Le Wild du Minnesota a encore une fois fait tourner le vent juste à temps. Cette fois-ci, John Torchetti se retrouve au coeur du revirement. Et peut-être qu'il sera récompensé avec le retrait de la mention «par intérim» à la fin de son titre d'entraîneur-chef.

«La confiance, c'est quelque chose de très important pour les joueurs», a dit Torchetti, qui a guidé le Wild vers un retour dans le portrait pour les séries. «Quand j'ai obtenu le poste, c'était mon travail de gagner la confiance des joueurs, de leur prouver que j'avais confiance en eux dans toutes les situations. Une fois qu'il y a un lien de confiance entre l'entraîneur et les joueurs, et aussi entre les joueurs, ils sont capables de jouer à un niveau plus élevé.»

Âgé de 51 ans, Torchetti a été rappelé du club-école du Wild le 13 février pour prendre la relève de Mike Yeo. L'équipe traversait une séquence de 1-11-2. Depuis son arrivée derrière le banc, le Wild a un dossier de 15-6-1. Avec cinq matchs à jouer, il détient cinq points d'avance sur l'Avalanche du Colorado au dernier rang donnant accès aux séries dans l'Ouest.

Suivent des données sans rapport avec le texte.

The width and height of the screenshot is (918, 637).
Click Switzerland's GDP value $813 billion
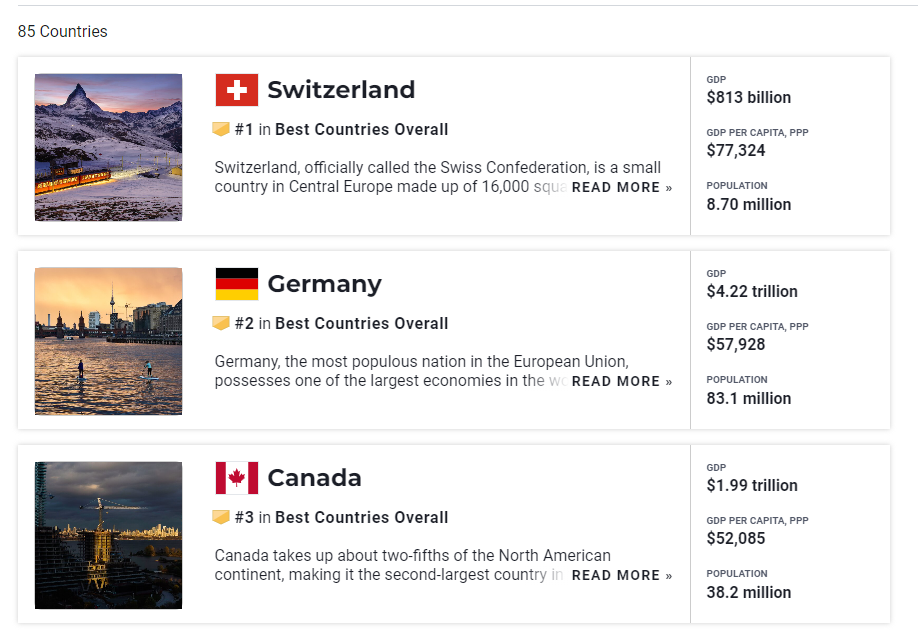click(748, 98)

«Je pense que les joueurs ont pris la position de dire qu'ils en avaient assez», a raconté le défenseur Matt Dumba. «Nous en avions assez de perdre des matchs contre des équipes que nous pouvions battre.»

Honnête et direct

Le Wild a connu des séquences semblables pour atteindre les séries lors des trois derniers hivers. Parfois, il faut une étincelle pour revigorer les vétérans et aider les jeunes à s'épanouir.

Torchetti, qui s'est déjà retrouvé patron par intérim avec les Panthers (2004) et avec les Kings (2006), n'a pas hésité à prendre des décisions difficiles, laissant de côté les attaquants Jason Zucker et Thomas Vanek pour quelques matchs en raison de leurs lacunes dans leur territoire. Ayant un faible pour les joueurs fiables comme Erik Haula et Nino Niederreiter, il a vu son troisième trio éclore. «Rien n'a changé entre la manière qu'il dirigeait en bas ou ici», a noté l'attaquant Jordan Schroeder, qui a évolué pour Torchetti dans la Ligue américaine. «Il est resté fidèle à lui-même. Il est honnête et direct avec les gars.»

Et si le Wild continue de jouer comme il le fait, il n'y aura probablement pas beaucoup d'équipes qui vont souhaiter affronter la troupe de Torchetti lors du premier tour des séries. «Vous voyez des gars comme Zach [Parise] bloquer des tirs, Mikko [Koivu] travailler fort dans les coins, Charlie [Coyle] qui saigne, Dumba qui se bat, c'est ça qu'il faut», a déclaré Torchetti. «C'est du hockey de séries. C'est agréable à voir.»